The number of lines below containing the word "screenshot" is all that should be returned.

··· Provided entries ···

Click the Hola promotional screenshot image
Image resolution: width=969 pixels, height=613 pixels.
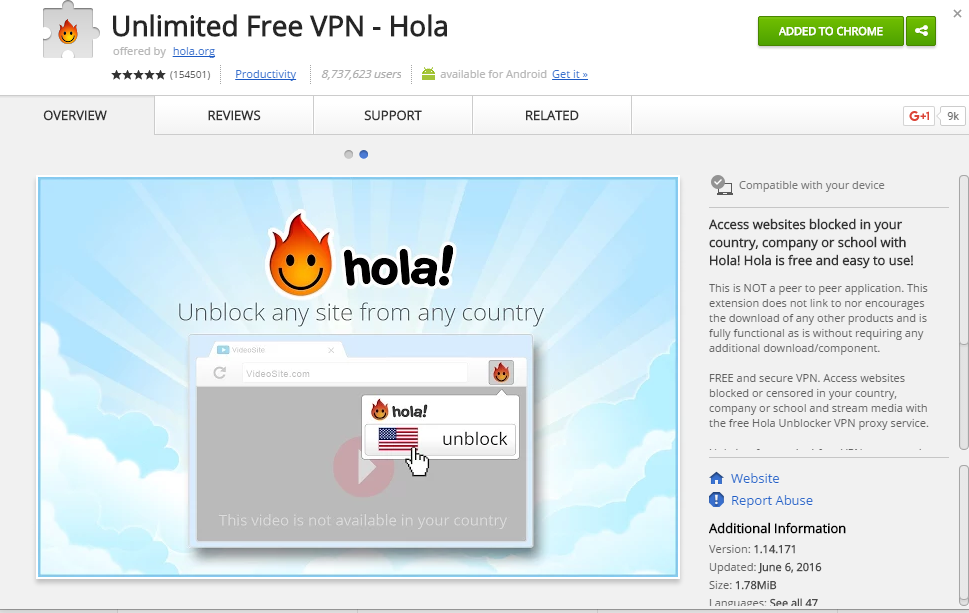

···
··· Provided entries ···

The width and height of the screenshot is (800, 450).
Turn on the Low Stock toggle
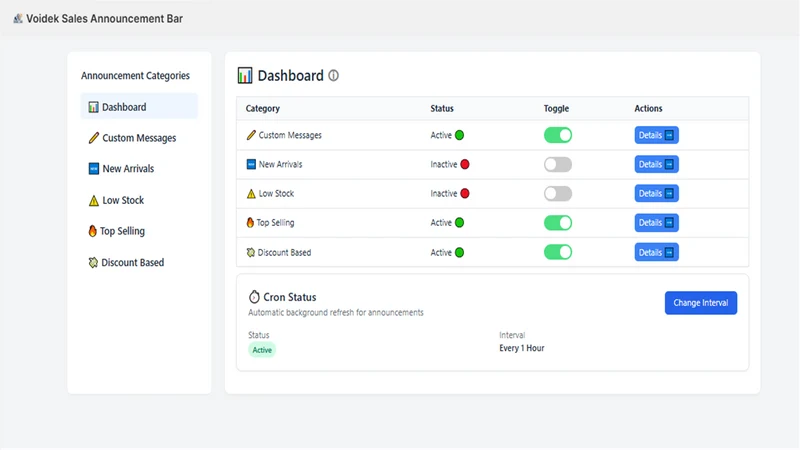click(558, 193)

···
··· Provided entries ···

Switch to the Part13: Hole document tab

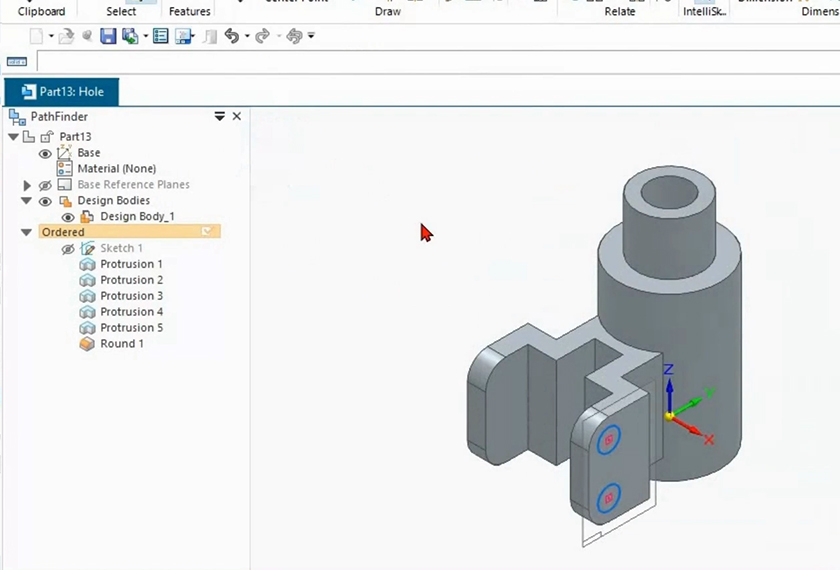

···

▶ _Result of this exercise_:
2